» **THE REQUEST**
Decide whether each statement below agrees with the Raspberry Pi sensor post, answering yes or no and quoting the words of the post that settle it. 1. The poster can already read and print the temperature from the sensor. 2. The database connection uses port 3306. 3. The connection variable is made static so that only one function can use it.

» **PASSAGE TO READ**

## BEGIN

I have a temperature sensor hooked up to a Raspberry Pi, I am able to read and printf the temperature. What I am trying to do next is to get the values from the sensor and have them get logged into a MySQL database.
Everything works, except, I can not figure out how to format the MySQL insert Query to use the f variable and the h variable that is generated by the read_dht_data() function and pass it to the MIA_temp_insert(float f, float h).
#include <stdio.h>
#include <stdlib.h>
#include <mysql/mysql.h>
#include <wiringPi.h>
#include <stdint.h>
#define MAX_TIMINGS 85
#define DHT_PIN 3 /* GPIO-22 */
int data[5] = { 0, 0, 0, 0, 0 };
float temp_f;
static char *host = "XXX.XXX.XXX.XXX";
static char *user = "XXX";
static char *password = "XXX";
static char *dbname = "XXX";
unsigned int port = 3306;
static char *unix_socket = NULL;
unsigned int flag = 0;
static MYSQL *conn; //Needed to be static so all of the functions can draw from it
void MIA_mysql_connection()
{
// Connecting to the Database
conn = mysql_init(NULL);
if (!(mysql_real_connect(conn, host, user, password, dbname, port, unix_socket, flag)))
{
fprintf(stderr, "\n Error: %s [%d] \n", mysql_error(conn),mysql_errno(conn));
exit (1);
}
//Connected
printf ("We Are Connected \n");
}
void MIA_mysql_close()
{
//Closing Connection
mysql_close(conn);
}
void MIA_temp_insert(float f, float h)
{
//Inserting into MySQL Table
if(mysql_query(conn, "INSERT INTO `temperature` (`id`, `Date`,`Time`, `Temperature`, `Humidity`) VALUES (NULL, CURRENT_DATE(), CURRENT_TIME(), '%f' , '%f')") !=0)
{
fprintf(stderr, "%s\n", mysql_error(conn));
exit (-1);
} else {
printf("Rows were insert \n");
}
}
void read_dht_data()
{
uint8_t laststate = HIGH;
uint8_t counter = 0;
uint8_t j = 0, i;
data[0] = data[1] = data[2] = data[3] = data[4] = 0;
/* pull pin down for 18 milliseconds */
pinMode( DHT_PIN, OUTPUT );
digitalWrite( DHT_PIN, LOW );
delay( 18 );
/* prepare to read the pin */
pinMode( DHT_PIN, INPUT );
/* detect change and read data */
for ( i = 0; i < MAX_TIMINGS; i++ )
{
counter = 0;
while ( digitalRead( DHT_PIN ) == laststate )
{
counter++;
delayMicroseconds( 1 );
if ( counter == 255 )
{
break;
}
}
laststate = digitalRead( DHT_PIN );
if ( counter == 255 )
break;
/* ignore first 3 transitions */
if ( (i >= 4) && (i % 2 == 0) )

## END

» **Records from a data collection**
## BEGIN

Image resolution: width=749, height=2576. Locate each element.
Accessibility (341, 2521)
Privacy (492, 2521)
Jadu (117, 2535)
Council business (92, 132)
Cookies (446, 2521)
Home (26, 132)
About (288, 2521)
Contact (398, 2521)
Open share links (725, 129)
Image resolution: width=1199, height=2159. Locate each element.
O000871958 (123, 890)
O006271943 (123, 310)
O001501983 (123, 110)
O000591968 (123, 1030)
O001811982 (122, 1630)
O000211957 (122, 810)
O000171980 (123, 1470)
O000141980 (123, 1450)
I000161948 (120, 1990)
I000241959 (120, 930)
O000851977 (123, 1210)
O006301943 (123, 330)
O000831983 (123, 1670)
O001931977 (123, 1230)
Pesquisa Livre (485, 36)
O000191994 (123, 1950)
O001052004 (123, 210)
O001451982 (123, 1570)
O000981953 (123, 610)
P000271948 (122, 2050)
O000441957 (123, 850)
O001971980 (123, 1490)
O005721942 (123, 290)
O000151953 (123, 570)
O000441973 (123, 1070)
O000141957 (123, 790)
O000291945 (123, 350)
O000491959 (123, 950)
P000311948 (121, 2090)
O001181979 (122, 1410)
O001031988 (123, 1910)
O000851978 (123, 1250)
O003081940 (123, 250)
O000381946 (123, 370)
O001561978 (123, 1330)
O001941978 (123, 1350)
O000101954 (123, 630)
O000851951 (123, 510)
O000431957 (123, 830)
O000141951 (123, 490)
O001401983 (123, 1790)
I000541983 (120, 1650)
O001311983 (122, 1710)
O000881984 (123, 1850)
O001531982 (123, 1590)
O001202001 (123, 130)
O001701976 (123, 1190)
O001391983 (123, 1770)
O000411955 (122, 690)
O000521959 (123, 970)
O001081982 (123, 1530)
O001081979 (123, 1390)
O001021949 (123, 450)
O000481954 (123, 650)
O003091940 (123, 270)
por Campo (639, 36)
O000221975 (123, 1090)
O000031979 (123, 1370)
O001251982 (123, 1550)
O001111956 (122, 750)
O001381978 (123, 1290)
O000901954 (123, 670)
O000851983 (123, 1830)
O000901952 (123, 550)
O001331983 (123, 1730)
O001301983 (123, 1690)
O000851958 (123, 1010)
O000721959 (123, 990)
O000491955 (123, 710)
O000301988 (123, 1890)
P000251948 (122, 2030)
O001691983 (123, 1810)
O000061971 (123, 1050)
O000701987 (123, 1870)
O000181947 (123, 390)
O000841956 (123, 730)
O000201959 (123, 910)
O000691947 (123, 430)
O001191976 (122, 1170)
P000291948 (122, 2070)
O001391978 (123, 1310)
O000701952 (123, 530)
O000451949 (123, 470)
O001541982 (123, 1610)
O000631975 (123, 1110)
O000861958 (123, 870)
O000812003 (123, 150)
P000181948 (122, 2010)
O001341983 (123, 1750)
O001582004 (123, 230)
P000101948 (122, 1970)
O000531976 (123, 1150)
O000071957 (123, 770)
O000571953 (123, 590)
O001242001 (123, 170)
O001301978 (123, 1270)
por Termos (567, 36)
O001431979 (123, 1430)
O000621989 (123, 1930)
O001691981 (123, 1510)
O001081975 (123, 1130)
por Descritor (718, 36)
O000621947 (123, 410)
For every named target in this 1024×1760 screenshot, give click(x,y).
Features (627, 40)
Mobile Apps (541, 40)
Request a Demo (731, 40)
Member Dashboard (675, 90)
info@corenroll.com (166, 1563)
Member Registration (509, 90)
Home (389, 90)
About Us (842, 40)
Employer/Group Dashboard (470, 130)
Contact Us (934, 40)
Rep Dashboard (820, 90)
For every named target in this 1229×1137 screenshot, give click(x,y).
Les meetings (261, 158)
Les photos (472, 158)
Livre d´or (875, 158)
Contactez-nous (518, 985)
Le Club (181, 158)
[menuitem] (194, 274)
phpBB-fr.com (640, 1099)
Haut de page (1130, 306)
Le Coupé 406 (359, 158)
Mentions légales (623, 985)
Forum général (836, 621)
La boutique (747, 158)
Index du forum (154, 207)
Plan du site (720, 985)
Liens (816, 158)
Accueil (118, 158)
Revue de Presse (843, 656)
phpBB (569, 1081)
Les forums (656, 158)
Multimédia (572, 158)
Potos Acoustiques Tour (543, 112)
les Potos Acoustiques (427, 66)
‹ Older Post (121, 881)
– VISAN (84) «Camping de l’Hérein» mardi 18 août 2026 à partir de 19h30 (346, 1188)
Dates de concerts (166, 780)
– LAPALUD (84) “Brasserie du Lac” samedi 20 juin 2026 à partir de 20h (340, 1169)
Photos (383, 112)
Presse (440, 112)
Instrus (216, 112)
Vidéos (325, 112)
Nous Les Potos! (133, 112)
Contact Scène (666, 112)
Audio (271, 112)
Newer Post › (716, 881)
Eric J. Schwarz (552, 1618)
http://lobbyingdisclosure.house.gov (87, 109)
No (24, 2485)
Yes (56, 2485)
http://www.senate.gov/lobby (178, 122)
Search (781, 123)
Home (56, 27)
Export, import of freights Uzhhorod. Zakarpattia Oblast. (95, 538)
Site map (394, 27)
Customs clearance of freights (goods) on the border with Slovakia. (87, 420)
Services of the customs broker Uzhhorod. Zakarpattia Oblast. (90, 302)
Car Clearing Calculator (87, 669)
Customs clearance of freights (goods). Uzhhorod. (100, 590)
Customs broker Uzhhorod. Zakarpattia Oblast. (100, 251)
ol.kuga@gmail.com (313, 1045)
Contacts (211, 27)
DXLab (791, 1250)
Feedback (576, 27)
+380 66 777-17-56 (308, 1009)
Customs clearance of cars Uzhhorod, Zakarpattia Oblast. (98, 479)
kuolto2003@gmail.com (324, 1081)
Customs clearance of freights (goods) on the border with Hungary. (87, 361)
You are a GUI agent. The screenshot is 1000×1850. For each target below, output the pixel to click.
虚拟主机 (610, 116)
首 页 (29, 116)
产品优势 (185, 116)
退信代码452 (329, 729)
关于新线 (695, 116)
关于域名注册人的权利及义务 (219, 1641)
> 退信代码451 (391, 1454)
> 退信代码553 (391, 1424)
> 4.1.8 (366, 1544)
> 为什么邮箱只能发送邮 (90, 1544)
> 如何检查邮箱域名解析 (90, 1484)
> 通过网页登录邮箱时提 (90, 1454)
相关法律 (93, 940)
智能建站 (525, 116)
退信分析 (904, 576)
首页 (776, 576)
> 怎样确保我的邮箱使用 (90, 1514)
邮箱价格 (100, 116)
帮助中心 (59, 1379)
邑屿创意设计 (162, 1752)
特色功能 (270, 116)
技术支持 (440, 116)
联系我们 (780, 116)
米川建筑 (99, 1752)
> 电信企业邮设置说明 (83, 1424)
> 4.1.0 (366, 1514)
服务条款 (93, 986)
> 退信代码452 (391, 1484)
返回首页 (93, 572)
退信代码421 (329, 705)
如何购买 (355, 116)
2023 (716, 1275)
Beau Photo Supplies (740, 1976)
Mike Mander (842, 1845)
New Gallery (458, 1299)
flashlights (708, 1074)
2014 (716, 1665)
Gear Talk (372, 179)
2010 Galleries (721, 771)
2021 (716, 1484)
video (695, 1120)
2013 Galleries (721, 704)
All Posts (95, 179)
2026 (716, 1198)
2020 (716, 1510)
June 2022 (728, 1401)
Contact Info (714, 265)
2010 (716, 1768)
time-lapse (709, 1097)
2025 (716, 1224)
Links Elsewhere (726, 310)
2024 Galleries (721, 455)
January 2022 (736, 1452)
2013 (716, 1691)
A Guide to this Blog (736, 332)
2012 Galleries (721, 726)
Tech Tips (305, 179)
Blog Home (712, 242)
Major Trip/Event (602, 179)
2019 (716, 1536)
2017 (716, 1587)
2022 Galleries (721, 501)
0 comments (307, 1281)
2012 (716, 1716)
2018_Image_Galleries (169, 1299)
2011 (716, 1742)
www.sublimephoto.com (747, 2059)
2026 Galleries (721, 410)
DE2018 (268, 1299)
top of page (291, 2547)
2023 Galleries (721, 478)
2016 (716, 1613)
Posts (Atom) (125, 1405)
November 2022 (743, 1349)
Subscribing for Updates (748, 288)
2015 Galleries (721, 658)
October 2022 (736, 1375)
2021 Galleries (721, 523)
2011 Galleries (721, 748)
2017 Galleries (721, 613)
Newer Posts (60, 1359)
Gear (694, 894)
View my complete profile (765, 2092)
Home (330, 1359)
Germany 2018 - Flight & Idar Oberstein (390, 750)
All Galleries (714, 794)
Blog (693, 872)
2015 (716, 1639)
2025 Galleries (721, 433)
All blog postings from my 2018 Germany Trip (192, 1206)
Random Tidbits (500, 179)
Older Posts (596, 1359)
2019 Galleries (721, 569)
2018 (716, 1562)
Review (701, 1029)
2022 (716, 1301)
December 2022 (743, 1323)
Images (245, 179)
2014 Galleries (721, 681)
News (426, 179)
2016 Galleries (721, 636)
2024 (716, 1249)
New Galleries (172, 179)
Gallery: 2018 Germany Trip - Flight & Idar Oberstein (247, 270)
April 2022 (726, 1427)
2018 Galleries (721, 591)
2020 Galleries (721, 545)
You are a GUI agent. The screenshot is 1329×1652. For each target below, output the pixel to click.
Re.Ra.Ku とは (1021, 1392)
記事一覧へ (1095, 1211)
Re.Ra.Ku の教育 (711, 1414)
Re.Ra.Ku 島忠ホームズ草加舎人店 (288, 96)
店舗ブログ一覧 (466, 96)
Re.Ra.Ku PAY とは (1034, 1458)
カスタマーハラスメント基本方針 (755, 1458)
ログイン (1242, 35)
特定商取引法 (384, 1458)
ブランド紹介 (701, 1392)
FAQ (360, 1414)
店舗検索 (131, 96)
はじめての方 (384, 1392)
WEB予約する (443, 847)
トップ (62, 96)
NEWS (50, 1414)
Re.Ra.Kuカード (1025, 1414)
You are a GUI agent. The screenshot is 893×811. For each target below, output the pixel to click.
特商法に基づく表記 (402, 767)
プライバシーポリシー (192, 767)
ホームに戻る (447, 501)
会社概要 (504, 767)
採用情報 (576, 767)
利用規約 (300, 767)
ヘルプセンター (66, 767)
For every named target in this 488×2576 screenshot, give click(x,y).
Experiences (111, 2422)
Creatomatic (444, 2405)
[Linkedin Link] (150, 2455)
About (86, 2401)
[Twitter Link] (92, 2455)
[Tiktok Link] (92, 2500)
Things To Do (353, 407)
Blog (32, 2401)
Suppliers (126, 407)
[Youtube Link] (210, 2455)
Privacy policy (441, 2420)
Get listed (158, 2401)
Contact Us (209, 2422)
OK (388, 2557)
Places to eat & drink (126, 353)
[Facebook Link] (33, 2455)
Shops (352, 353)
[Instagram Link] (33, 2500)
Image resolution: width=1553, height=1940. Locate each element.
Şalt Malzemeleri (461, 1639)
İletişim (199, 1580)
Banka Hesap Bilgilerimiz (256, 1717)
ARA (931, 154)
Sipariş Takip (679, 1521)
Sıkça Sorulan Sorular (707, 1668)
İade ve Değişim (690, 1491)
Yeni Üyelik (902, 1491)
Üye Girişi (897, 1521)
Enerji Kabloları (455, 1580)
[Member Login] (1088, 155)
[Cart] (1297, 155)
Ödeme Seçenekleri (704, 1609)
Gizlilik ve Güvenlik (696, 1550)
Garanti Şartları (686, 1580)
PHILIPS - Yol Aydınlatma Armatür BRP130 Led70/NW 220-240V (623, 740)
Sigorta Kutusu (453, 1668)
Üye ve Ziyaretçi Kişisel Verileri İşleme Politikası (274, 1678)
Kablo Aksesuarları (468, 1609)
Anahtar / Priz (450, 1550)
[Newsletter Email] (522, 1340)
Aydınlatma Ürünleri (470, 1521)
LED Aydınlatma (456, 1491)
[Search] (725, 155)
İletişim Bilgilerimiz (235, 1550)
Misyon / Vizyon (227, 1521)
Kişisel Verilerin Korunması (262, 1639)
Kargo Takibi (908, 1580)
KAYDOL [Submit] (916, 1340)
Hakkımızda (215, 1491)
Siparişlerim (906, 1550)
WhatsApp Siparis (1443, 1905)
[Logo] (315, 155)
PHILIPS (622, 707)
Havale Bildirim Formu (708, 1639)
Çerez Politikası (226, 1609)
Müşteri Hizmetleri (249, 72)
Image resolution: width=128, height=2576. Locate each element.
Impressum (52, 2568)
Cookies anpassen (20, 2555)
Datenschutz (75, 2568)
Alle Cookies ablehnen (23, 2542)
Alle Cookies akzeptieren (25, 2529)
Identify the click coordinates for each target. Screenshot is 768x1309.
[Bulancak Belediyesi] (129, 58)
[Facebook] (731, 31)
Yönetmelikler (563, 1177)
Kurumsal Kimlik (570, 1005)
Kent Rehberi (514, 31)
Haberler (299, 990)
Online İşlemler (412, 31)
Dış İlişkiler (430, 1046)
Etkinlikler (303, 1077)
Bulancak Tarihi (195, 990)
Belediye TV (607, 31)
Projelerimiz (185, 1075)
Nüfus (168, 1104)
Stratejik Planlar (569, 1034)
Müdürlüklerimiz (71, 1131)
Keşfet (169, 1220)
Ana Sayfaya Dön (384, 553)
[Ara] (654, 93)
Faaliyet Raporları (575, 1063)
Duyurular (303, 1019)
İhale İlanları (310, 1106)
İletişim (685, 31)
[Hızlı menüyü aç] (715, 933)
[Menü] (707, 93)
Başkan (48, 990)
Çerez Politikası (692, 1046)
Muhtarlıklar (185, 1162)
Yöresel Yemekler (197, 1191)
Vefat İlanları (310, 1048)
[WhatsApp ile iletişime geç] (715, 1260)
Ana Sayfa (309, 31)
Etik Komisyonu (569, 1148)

## END

» **ANSWER**
1. Yes: "I am able to read and printf the temperature."
2. Yes: "unsigned int port = 3306;"
3. No: "Needed to be static so all of the functions can draw from it"